COMPITO ASSEGNATO >> Puoi riscrivere tutte le voci qui sotto come tabella Markdown con le colonne «n» (numero di riga) e «Riga» (il testo della riga), saltando le righe vuote? Nella risposta lascia fuori le immagini.

(Esempi di localizzazione sullo schermo)
****************************************

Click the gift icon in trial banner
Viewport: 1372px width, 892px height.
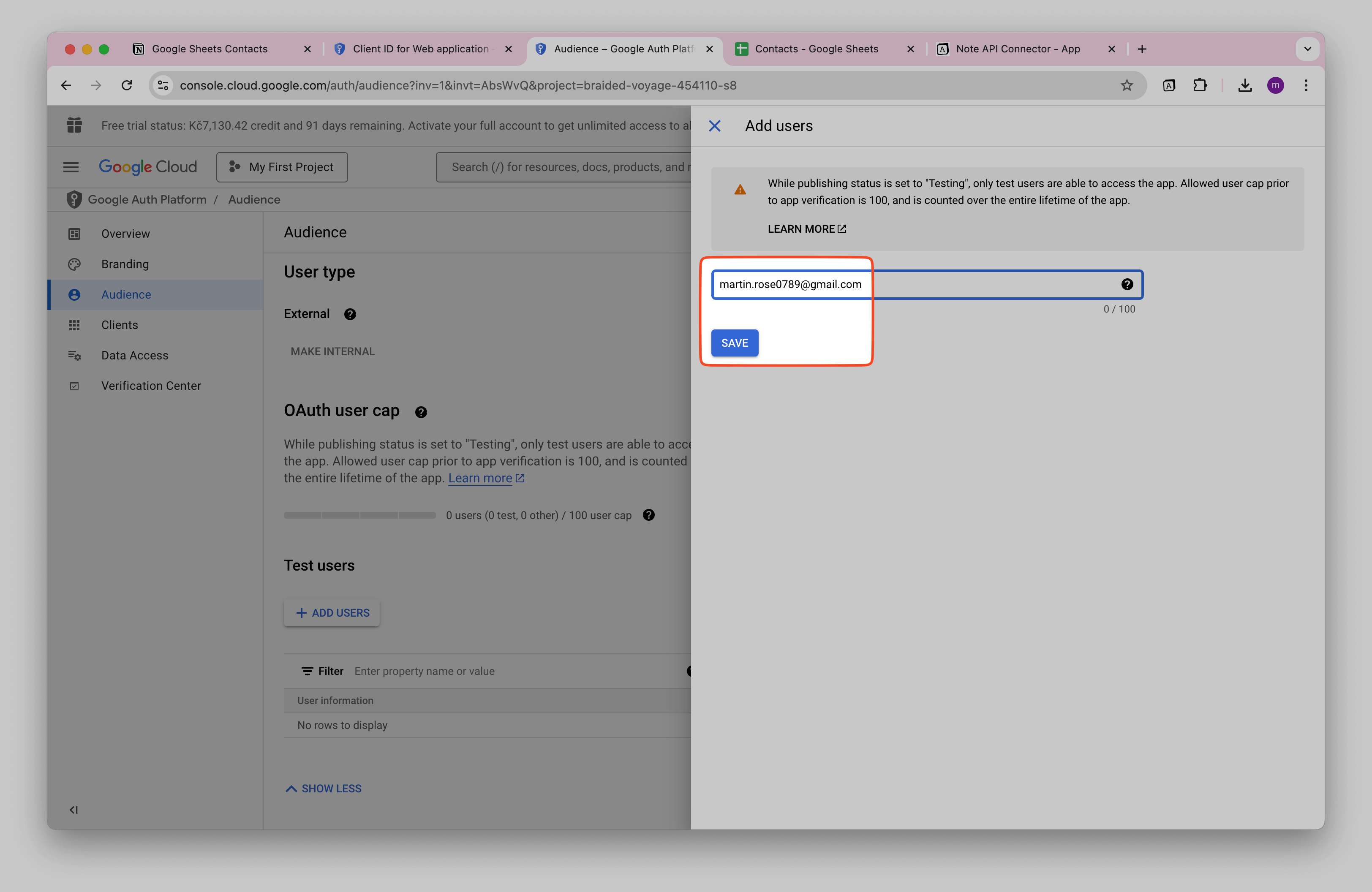tap(74, 125)
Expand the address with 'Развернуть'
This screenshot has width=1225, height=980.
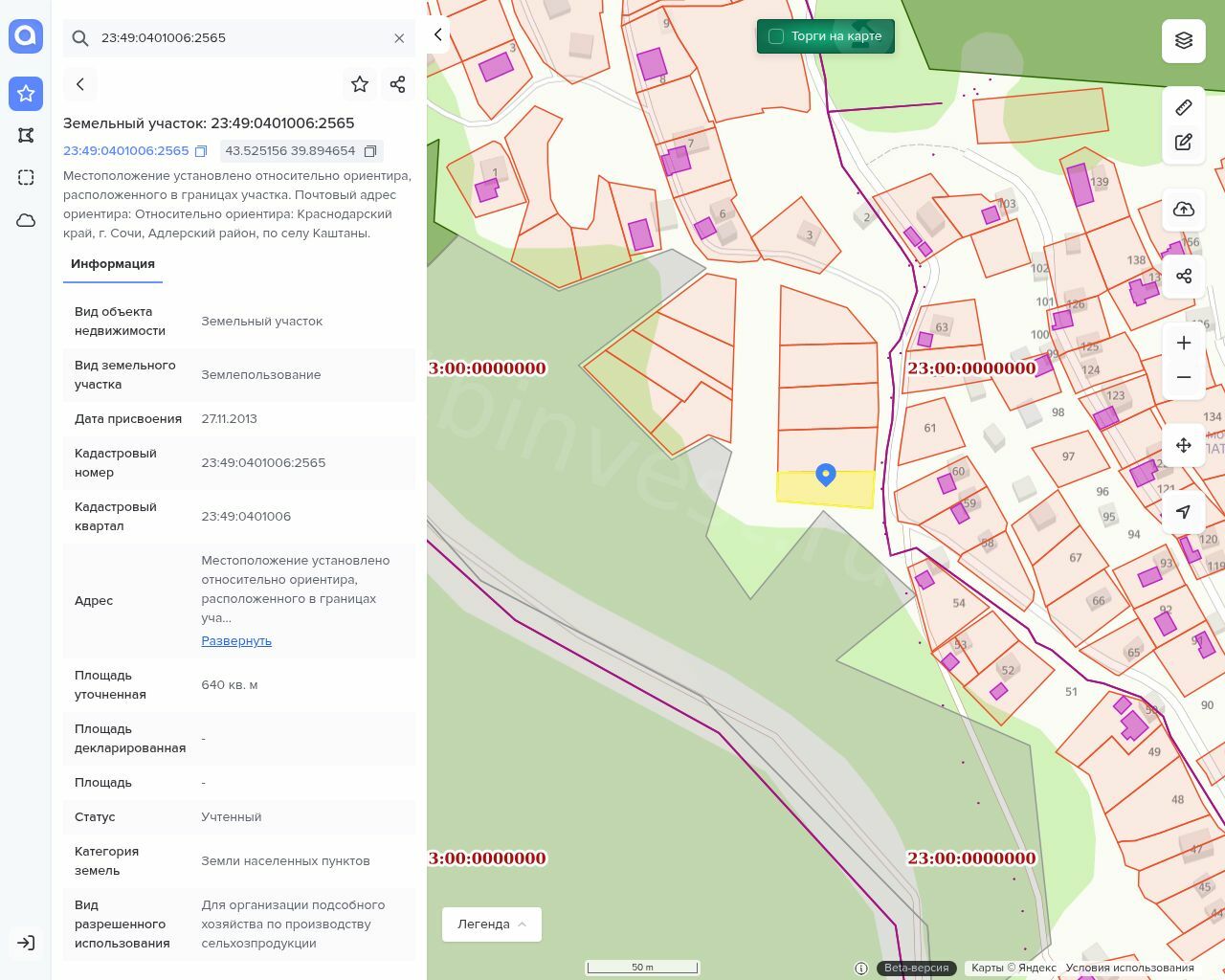coord(236,641)
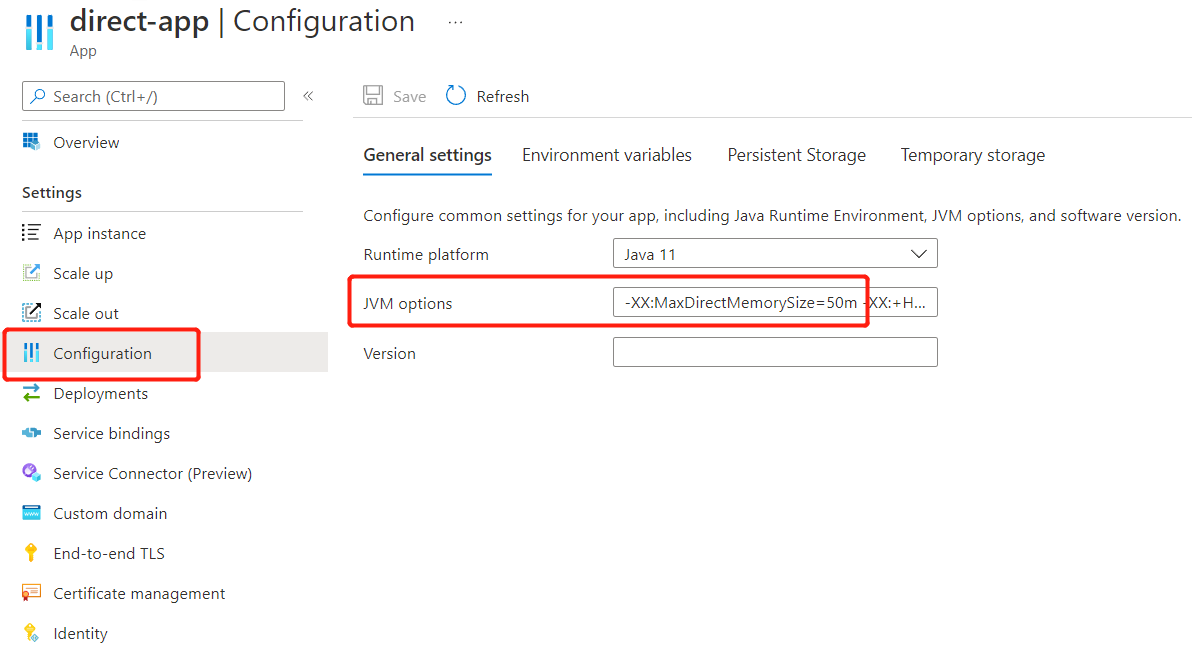The image size is (1192, 657).
Task: Switch to Environment variables tab
Action: coord(607,155)
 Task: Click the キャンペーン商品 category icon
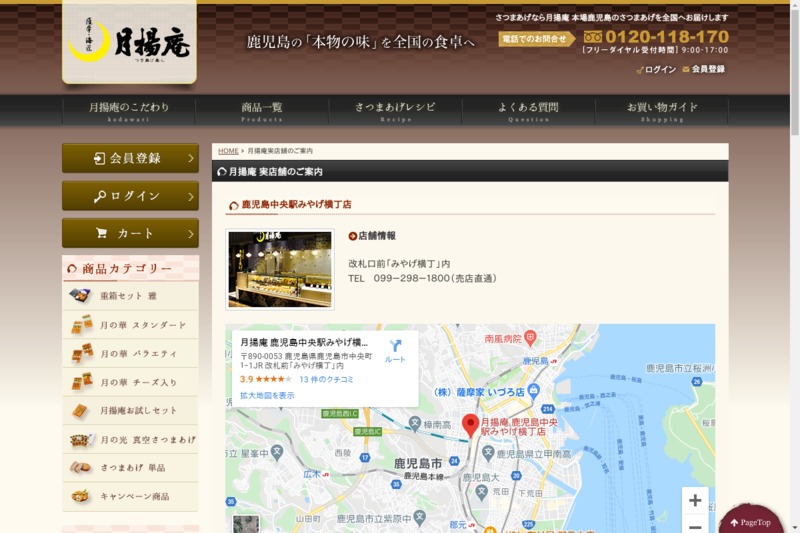pos(80,496)
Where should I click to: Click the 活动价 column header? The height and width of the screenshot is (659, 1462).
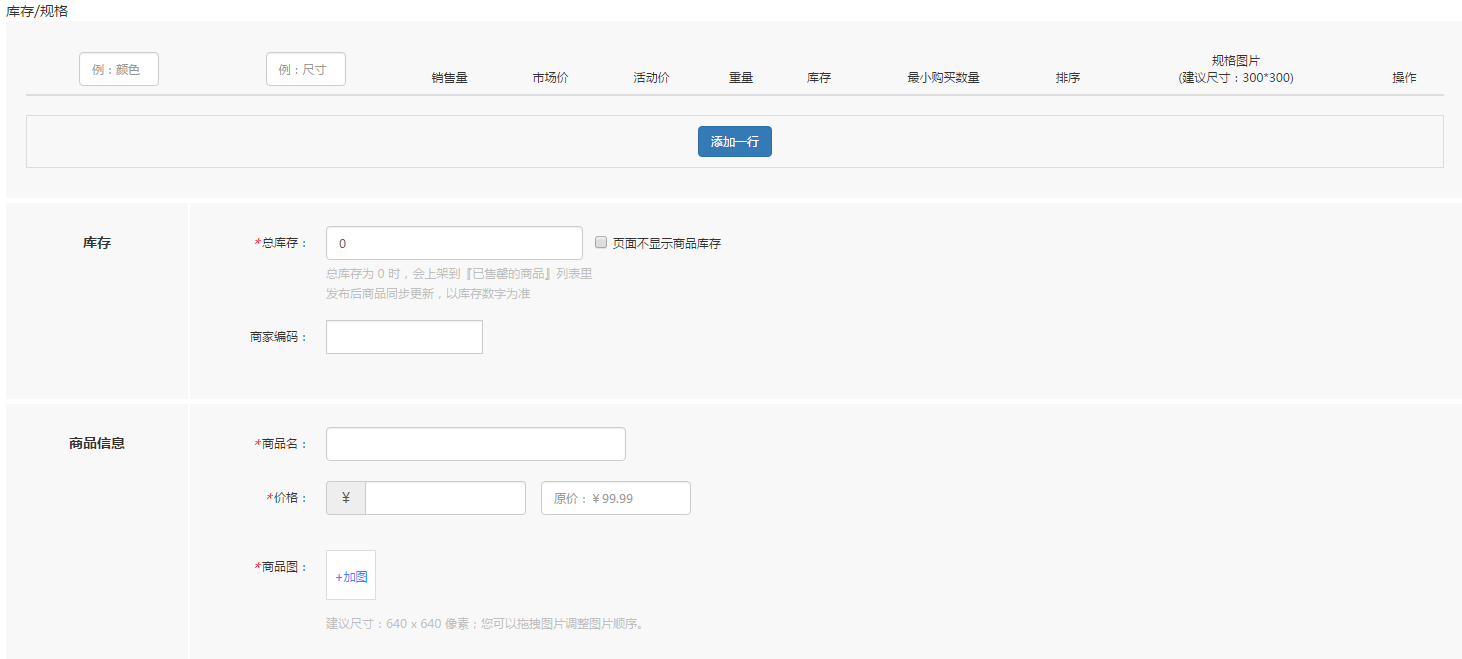(x=651, y=76)
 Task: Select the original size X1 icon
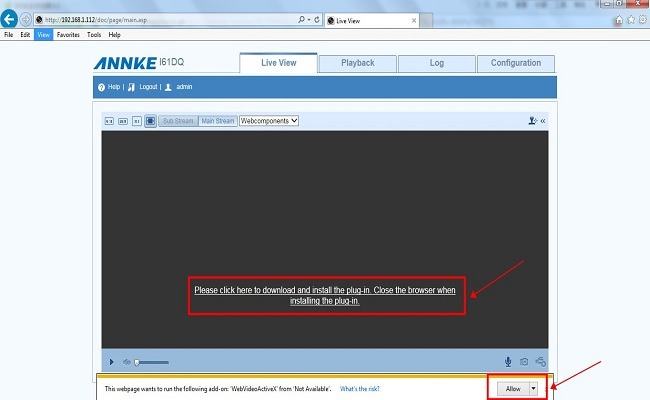coord(136,121)
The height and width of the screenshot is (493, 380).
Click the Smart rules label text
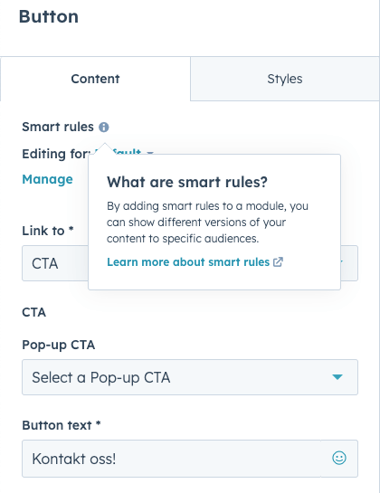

****************************************

RISPOSTA SCRITTA >>
| n | Riga |
|---|---|
| 1 | Click the gift icon in trial banner |
| 2 | Viewport: 1372px width, 892px height. |
| 3 | tap(74, 125) |
| 4 | Expand the address with 'Развернуть' |
| 5 | This screenshot has width=1225, height=980. |
| 6 | coord(236,641) |
| 7 | The image size is (1192, 657). |
| 8 | Task: Switch to Environment variables tab |
| 9 | Action: coord(607,155) |
| 10 |  Task: Click the キャンペーン商品 category icon |
| 11 | pos(80,496) |
| 12 | Where should I click to: Click the 活动价 column header? The height and width of the screenshot is (659, 1462). |
| 13 | (x=651, y=76) |
| 14 |  Task: Select the original size X1 icon |
| 15 | coord(136,121) |
| 16 | The height and width of the screenshot is (493, 380). |
| 17 | Click the Smart rules label text |